Observations: First case: A 66 years-old female was diagnosed with primary hyperthyroidism. Her thyroid antibodies were negatives. During the follow-up, she presented a high serum calcium level (2.95 mmol/l) and high Parathormone level (141.3 pg/ml) persisting after the correction of initial low 25-hydroxyvitamin D3. Her PHPT was complicated by osteoporosis and recurrent urolithiasis. Cervical ultrasonography and thyroid scintigraphy affirmed the presence of TMNG and bilateral lower parathyroid adenoma. She underwent a thyroidectomy and parathyroidectomy of the two adenomas. Histopathological examination confirmed the presence of a benign multinodular goiter (MNG) and two parathyroid adenomas.

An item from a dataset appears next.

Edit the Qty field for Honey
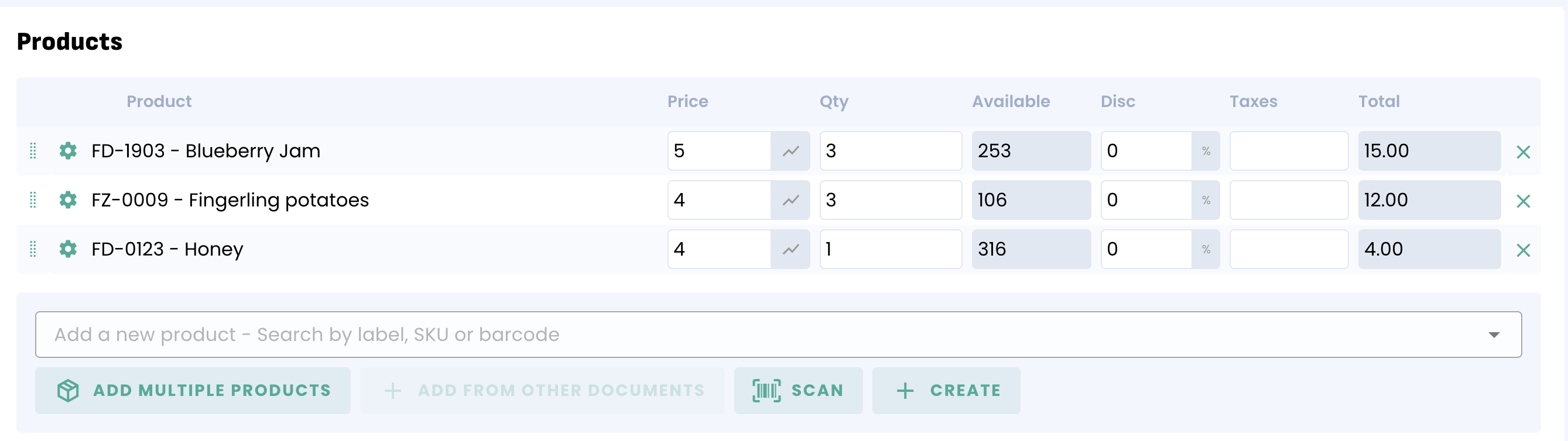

Second case: A 56 years-old female was followed-up for 18 years for MNG. She developed hyperthyroidism (FT4=35 mIU/l) followed by PHPT with hypercalcemia (2.79 mmol/l) and elevated Parathormone level (147 pg/ml) persisting after the correction of initial low 25-hydroxyvitamin D3. Her PHPT was complicated by osteopenia. Cervical ultrasonography and thyroid scintigraphy affirmed the TMNG without finding a parathyroid adenoma.
Conclusion: PHPT associated with thyroid nodules is rare. Hypercalcemia can be found up to a quarter of patients with hyperthyroidism. PHPT should be considered once hypercalcemia persists after correction of the thyroid status and parathyroid hormone should be determined.